_What the exercise asks:_
After finding the line with "Instruction: Click the Exportieren" in the data below, set down exactly each line through the one with "Task: Tap the green home map pin", inclusive, and stop there.

_Task inputs:_
# # # #

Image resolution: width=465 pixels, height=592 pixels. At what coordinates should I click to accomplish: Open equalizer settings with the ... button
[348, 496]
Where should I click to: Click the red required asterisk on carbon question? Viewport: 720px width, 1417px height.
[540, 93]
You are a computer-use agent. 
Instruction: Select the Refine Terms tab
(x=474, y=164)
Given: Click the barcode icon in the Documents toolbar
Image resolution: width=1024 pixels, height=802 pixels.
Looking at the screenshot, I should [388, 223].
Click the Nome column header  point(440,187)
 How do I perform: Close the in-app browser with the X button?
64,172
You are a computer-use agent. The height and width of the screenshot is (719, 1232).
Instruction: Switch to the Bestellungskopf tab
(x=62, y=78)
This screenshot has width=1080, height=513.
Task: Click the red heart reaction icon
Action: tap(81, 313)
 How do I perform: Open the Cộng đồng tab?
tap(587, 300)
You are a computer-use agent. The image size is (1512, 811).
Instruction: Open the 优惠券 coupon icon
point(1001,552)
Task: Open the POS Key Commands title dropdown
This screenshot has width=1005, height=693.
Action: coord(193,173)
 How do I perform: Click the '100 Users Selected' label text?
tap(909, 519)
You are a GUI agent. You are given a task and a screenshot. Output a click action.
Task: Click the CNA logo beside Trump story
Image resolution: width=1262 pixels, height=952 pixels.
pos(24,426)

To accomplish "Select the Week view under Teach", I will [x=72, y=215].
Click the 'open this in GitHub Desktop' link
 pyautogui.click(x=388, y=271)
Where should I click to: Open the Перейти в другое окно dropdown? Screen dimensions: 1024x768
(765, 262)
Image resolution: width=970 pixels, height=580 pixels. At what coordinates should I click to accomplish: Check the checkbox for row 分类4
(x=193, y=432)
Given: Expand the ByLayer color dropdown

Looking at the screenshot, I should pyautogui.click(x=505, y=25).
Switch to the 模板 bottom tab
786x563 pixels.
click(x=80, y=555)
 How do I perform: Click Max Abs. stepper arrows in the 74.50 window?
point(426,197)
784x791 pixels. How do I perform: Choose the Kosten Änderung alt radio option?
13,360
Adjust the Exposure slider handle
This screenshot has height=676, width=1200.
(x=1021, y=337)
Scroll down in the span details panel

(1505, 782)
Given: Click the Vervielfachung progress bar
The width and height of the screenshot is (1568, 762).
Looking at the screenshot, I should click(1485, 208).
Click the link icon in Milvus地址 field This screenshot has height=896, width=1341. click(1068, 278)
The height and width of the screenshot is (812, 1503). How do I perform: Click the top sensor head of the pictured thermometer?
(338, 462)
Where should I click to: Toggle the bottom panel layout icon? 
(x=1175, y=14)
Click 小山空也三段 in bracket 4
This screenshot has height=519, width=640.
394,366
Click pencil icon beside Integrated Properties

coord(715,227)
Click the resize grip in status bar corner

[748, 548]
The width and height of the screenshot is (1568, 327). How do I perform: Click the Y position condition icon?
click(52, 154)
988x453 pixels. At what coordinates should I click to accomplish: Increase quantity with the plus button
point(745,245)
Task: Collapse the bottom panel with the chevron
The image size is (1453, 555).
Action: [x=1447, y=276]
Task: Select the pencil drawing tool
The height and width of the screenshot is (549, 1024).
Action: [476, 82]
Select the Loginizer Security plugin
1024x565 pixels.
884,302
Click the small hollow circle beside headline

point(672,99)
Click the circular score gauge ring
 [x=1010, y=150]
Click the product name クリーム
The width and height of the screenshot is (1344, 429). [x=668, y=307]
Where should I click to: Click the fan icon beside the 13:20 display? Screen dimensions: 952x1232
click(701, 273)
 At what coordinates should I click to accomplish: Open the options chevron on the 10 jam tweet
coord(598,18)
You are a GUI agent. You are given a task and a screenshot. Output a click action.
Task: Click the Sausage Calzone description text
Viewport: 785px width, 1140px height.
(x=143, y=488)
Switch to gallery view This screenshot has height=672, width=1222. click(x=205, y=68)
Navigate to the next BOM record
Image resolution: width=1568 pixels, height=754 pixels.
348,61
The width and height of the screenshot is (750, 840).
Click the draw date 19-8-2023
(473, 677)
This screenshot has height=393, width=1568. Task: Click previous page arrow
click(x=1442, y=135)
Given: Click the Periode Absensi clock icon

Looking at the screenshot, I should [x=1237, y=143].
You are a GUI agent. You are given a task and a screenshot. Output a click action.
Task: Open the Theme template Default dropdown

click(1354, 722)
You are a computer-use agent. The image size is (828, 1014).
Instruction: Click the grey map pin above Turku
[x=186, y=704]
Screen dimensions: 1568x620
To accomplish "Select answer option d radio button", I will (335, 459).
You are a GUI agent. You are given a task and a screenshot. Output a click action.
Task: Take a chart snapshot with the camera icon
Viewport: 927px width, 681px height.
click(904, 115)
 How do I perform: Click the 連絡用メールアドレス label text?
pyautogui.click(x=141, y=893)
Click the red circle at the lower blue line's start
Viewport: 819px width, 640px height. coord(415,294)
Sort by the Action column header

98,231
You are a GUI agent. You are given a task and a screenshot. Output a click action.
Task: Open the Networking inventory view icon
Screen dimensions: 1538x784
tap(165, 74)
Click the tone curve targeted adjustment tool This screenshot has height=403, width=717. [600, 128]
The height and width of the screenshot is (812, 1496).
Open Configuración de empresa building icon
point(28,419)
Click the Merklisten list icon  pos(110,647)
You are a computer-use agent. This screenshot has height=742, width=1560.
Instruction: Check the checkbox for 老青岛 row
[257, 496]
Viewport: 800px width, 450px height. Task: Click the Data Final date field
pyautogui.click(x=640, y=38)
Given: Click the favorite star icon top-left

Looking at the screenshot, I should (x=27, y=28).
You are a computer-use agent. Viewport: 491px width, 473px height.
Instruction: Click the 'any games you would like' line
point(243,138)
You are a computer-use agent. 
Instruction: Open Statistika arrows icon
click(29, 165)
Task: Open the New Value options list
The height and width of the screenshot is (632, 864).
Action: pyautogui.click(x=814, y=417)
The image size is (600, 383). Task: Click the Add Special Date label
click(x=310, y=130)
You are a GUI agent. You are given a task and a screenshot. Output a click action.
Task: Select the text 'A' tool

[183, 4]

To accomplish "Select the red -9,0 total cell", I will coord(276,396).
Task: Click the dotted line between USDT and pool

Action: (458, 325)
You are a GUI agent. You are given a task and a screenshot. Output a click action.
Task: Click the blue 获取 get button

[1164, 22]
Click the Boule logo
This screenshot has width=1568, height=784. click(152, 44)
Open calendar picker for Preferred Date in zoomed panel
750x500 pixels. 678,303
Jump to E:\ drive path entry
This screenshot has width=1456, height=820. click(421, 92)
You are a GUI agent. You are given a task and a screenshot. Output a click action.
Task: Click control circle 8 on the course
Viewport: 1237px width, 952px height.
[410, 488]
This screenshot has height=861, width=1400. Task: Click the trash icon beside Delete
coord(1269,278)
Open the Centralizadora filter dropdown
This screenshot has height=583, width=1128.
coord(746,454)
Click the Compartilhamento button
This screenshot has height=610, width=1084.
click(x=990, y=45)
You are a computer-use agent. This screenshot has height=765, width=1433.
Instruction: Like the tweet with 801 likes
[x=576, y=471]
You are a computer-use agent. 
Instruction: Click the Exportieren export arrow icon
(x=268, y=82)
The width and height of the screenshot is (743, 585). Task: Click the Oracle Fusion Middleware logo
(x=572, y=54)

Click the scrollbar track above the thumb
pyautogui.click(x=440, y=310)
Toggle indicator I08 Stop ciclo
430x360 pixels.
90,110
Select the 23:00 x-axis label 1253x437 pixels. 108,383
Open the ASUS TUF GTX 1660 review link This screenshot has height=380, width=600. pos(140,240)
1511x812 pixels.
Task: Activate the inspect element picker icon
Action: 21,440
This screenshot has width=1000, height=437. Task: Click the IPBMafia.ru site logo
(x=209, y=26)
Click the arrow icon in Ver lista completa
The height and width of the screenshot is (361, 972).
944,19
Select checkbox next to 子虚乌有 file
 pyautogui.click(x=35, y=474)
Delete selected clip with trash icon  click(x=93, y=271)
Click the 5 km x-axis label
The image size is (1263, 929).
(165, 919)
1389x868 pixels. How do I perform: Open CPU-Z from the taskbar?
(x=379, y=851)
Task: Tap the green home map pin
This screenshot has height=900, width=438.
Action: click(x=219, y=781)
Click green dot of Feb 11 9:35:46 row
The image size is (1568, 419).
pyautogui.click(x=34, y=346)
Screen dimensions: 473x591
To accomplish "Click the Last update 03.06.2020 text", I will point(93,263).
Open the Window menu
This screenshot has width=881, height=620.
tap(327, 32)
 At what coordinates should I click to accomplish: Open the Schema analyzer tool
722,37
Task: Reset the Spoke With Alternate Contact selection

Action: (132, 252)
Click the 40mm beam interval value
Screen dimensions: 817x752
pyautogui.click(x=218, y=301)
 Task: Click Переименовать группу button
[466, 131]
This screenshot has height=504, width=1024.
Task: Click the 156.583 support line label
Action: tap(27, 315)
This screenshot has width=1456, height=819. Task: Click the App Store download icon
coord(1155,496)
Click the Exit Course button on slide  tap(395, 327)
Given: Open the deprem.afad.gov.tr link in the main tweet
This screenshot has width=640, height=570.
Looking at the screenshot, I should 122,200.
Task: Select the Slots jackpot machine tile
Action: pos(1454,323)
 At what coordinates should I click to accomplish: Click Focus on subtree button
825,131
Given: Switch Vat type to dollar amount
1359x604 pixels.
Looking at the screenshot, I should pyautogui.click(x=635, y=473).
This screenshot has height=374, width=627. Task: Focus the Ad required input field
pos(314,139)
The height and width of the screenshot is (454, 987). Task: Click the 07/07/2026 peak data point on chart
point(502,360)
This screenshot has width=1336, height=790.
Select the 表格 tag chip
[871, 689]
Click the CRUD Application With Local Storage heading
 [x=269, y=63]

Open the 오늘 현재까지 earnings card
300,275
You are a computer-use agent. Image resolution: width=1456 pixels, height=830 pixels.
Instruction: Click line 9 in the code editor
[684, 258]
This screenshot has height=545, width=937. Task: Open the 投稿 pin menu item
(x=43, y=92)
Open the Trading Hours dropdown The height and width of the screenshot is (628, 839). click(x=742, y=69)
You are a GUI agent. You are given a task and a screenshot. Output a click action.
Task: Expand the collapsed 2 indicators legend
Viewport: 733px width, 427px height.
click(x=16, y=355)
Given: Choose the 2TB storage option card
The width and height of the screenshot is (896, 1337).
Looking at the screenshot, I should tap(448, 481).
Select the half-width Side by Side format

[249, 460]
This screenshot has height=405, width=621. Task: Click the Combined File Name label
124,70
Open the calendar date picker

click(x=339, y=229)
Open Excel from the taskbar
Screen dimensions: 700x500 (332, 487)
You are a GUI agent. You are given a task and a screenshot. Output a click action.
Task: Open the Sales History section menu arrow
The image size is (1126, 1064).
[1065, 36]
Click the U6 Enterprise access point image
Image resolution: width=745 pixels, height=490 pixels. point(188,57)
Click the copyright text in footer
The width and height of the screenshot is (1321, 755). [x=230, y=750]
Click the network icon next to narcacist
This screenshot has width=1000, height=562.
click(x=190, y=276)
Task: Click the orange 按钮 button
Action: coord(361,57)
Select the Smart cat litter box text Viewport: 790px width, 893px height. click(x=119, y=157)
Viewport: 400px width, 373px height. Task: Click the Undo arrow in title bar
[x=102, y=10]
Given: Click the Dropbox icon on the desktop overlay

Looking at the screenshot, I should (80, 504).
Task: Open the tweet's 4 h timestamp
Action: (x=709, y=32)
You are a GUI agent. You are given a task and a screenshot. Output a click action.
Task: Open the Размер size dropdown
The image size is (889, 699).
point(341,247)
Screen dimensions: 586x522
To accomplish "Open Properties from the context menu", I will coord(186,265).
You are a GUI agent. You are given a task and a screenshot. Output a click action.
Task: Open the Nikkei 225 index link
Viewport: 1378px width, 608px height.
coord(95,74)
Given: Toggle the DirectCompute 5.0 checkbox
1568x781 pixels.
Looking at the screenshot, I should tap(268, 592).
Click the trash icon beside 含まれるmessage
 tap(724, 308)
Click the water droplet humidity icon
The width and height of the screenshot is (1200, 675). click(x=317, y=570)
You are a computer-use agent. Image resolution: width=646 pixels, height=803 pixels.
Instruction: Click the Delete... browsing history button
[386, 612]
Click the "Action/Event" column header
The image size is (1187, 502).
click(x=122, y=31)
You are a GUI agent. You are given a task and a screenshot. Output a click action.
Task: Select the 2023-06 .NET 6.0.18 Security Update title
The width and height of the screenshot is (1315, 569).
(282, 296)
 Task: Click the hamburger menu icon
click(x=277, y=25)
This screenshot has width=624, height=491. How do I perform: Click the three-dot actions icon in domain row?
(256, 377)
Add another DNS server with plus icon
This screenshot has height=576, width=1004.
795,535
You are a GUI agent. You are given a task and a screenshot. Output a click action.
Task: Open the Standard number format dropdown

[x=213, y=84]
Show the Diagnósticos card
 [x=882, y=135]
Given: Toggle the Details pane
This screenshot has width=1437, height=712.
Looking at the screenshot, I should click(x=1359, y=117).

# # # #

_Solution:_
Instruction: Click the Exportieren export arrow icon
(x=268, y=82)
The width and height of the screenshot is (743, 585). Task: Click the Oracle Fusion Middleware logo
(x=572, y=54)

Click the scrollbar track above the thumb
pyautogui.click(x=440, y=310)
Toggle indicator I08 Stop ciclo
430x360 pixels.
90,110
Select the 23:00 x-axis label 1253x437 pixels. 108,383
Open the ASUS TUF GTX 1660 review link This screenshot has height=380, width=600. pos(140,240)
1511x812 pixels.
Task: Activate the inspect element picker icon
Action: 21,440
This screenshot has width=1000, height=437. Task: Click the IPBMafia.ru site logo
(x=209, y=26)
Click the arrow icon in Ver lista completa
The height and width of the screenshot is (361, 972).
944,19
Select checkbox next to 子虚乌有 file
 pyautogui.click(x=35, y=474)
Delete selected clip with trash icon  click(x=93, y=271)
Click the 5 km x-axis label
The image size is (1263, 929).
(165, 919)
1389x868 pixels. How do I perform: Open CPU-Z from the taskbar?
(x=379, y=851)
Task: Tap the green home map pin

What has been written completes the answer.